U.N. chief laments lack of global leadership in coronavirus fight
UNITED NATIONS (Reuters) – United Nations Secretary-General Antonio Guterres on Thursday lamented a lack of leadership by world powers and a divided international community in the fight against the coronavirus as he raised concern about inadequate support for poor countries.
Guterres’ remarks come after U.S. President Donald Trump reignited his war of words with China during an interview with Reuters on Wednesday. Trump said he believes China’s handling of the pandemic is proof that Beijing “will do anything they can” to make him lose his re-election bid in November. [nL1N2CI040]
The new coronavirus, which causes the respiratory illness COVID-19, has so far infected some 3.2 million globally and more than 227,000 people have died, according to a Reuters tally. The virus first emerged in the Chinese city of Wuhan late last year.
In response to questions about global leadership, Guterres told a news conference that the international community was divided when it was “more important than ever” to be united.
“There is … a disconnect between leadership and power. We see remarkable examples of leadership but they are usually not associated with power.
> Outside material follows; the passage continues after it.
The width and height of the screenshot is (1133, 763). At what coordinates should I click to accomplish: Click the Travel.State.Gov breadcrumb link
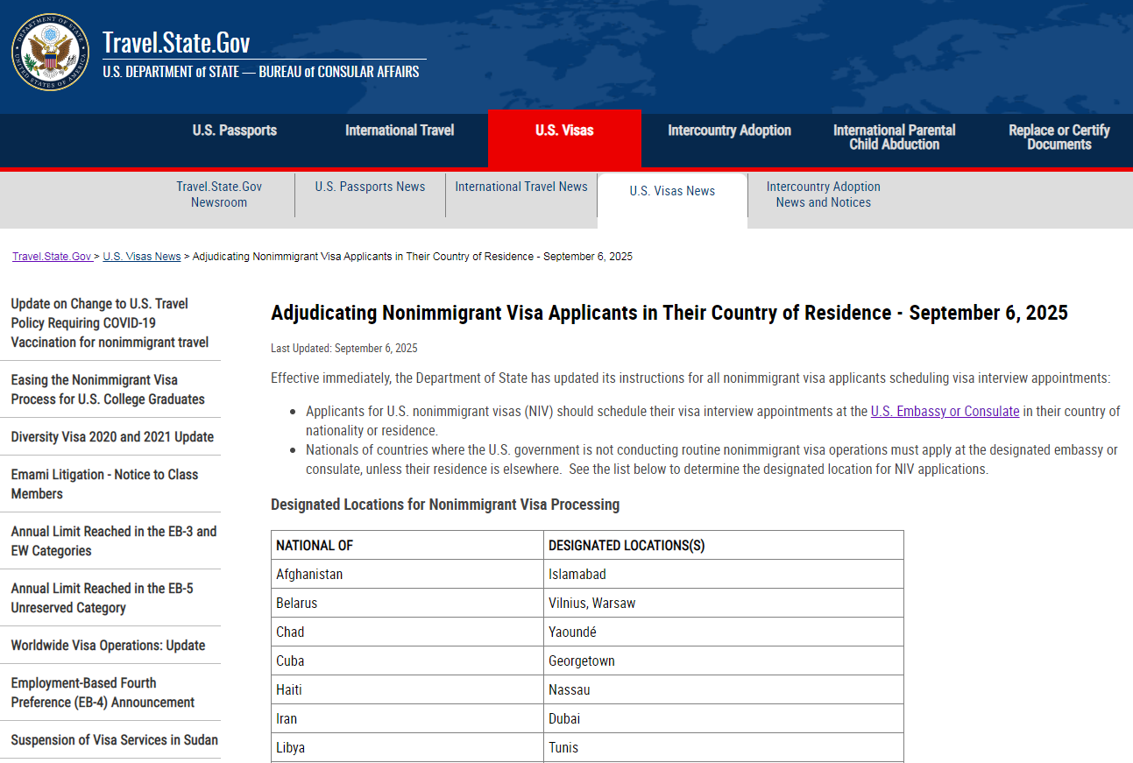[52, 257]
And where we see power we sometimes do not see the necessary leadership,” Guterres said.
“I hope this will be overcome sooner rather than later,” he added.
The 15-member U.N. Security Council has spent more than a month trying to negotiate a resolution that would emphasize the urgent need for enhanced cooperation among all countries in the fight against the coronavirus and calls for a humanitarian truce in conflicts around the world.
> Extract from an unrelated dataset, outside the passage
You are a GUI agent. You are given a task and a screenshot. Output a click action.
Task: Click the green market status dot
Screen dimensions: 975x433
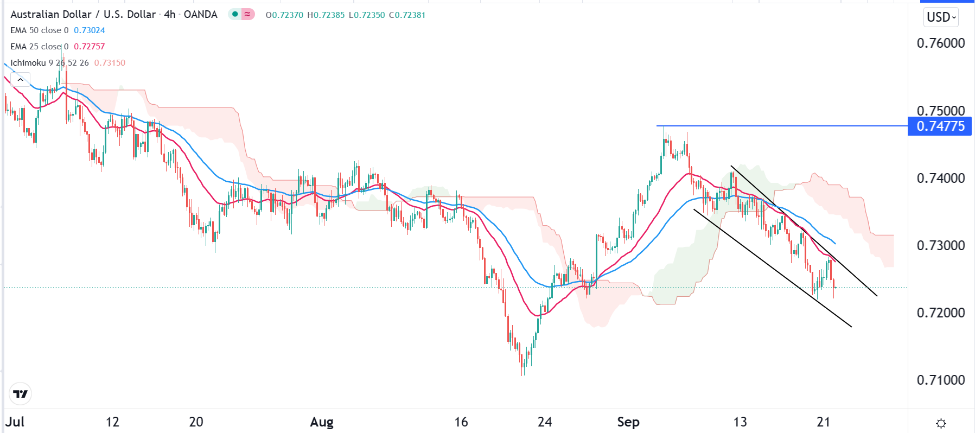(235, 15)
A key sticking point, diplomats said, is how the resolution should reference the World Health Organization. Trump has halted U.S. funding for the WHO while Washington reviews the agency’s handling of the pandemic, and accused it of being “China-centric,” an assertion the organization denies.
The United States also did not take part in a WHO initiative last week where world leaders pledged to accelerate work on tests, drugs and vaccines against COVID-19.
When asked if he was concerned about the tensions between the United States and China harming international cooperation, Guterres said: “These are two absolutely vital countries.”
“The contribution of China and the United States both to fight COVID-19 (and) to all other aspects in the development of international relations is, in my opinion, absolutely essential and I hope that it will become possible in the future,” he said.
Guterres said he was particularly worried about insufficient help from the international community for developing countries, both in responding to the pandemic and addressing the economic and social impacts. He said an appeal for $2 billion to help the most vulnerable populations was only half funded.